Their stories long ago faded from nightly broadcasts, but tough challenges remain in hard-hit areas for many LCMS members and congregations, including:

  • Rev. Alan Taylor, pastor of St. John Lutheran Church, Galveston, who has yet to learn if his home is salvageable and is dealing with major repairs to reopen the flooded church where at least 75 percent of the members suffered major property damage.

  • Rev. Timothy Dinger, pastor of Trinity Lutheran Church, Port Arthur, who is living in a rental home with his wife and four children after they lost nearly everything. The family has no insurance to cover their loss because they don’t live in a flood zone.

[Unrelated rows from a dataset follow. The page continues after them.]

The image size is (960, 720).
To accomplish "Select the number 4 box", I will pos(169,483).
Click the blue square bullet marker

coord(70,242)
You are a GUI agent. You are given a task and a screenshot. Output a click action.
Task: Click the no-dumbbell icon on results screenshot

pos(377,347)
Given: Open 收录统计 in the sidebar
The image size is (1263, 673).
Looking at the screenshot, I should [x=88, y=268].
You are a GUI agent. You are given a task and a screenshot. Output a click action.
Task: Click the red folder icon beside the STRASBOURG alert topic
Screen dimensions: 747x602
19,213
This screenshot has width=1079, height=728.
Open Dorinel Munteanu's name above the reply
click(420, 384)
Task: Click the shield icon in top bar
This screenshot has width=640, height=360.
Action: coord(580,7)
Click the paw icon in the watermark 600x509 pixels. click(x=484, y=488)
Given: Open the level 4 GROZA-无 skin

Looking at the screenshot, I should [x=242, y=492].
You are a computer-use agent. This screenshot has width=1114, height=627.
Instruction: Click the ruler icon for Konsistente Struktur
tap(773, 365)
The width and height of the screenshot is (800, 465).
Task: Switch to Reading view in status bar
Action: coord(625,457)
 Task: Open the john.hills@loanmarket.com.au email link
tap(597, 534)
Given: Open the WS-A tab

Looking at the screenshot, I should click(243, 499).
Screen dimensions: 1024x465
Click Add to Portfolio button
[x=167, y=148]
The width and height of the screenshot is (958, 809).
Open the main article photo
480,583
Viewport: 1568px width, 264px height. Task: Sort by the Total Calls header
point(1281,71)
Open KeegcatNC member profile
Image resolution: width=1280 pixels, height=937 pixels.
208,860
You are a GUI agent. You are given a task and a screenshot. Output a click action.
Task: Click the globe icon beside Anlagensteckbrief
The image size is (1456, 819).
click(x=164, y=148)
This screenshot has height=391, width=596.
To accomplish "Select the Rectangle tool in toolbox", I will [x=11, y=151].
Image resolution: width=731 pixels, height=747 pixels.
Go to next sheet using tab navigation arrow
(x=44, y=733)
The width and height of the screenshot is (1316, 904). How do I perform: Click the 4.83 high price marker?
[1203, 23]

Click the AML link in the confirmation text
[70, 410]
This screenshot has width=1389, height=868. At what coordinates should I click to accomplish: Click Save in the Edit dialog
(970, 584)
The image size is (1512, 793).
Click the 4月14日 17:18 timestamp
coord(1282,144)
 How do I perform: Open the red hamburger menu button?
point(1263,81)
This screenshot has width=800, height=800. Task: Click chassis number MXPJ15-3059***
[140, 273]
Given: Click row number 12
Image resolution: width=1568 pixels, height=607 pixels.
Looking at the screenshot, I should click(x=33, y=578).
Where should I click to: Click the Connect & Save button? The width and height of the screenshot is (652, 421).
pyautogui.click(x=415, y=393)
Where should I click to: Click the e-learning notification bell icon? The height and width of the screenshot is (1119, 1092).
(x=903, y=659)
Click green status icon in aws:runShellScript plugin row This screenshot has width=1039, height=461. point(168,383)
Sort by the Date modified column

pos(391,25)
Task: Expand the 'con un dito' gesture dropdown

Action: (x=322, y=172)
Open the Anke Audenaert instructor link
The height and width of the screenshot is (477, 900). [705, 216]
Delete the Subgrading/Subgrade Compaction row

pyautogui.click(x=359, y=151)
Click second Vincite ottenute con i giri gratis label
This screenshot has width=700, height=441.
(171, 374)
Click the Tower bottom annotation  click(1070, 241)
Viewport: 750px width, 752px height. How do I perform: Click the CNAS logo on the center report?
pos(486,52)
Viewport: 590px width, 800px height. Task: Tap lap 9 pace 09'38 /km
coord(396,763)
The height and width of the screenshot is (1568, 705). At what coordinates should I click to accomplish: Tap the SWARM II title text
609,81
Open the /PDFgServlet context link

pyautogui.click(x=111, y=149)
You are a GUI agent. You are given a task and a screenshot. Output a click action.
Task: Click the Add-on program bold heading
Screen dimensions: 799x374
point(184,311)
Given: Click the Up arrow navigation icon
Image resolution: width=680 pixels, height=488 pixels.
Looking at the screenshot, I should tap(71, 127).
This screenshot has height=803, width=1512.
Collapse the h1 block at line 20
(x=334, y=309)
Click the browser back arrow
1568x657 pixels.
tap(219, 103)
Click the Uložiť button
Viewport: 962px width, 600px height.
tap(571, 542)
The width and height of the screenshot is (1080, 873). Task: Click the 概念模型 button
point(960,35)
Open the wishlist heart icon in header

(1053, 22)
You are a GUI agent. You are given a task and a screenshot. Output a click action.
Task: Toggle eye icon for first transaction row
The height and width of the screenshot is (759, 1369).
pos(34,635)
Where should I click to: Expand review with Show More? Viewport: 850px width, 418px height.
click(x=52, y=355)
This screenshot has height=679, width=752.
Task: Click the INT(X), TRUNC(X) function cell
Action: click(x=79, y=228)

  • Three staff members of the popular children’s center at Redeemer Lutheran Church, Beaumont, whose homes were seriously damaged. All continue to serve in their ministry, including the director who remains in her home but worries about how growing mold is affecting her daughter, who has asthma and severe allergies.Dire, urgent, and “afraid of being forgotten” is how Rev. Glenn Merritt, director of Disaster Response for LCMS World Relief and Human Care, summed up needs when he visited LCMS congregations in Southeast Texas Oct. 8-10.
  • “Galveston is in shambles. Port Arthur and Bridge City are in shambles. Yet we’re not hearing anything about hurricane-related needs,” said Merritt, who met with pastors to get the ball rolling on emergency grants from the Synod’s mercy arm to help impacted LCMS members and professional church workers.

    “A little over a month out, you don’t see much [about Ike-related challenges], even on the news here,” said Dr. Lou Jander, the LCMS Texas District mission and ministry facilitator who serves as the district’s disaster response coordinator. “Certainly, there are fewer people suffering today than a week after [Ike], and nearly all power has been restored. But needs definitely remain, and some of the greatest are those of our church workers.”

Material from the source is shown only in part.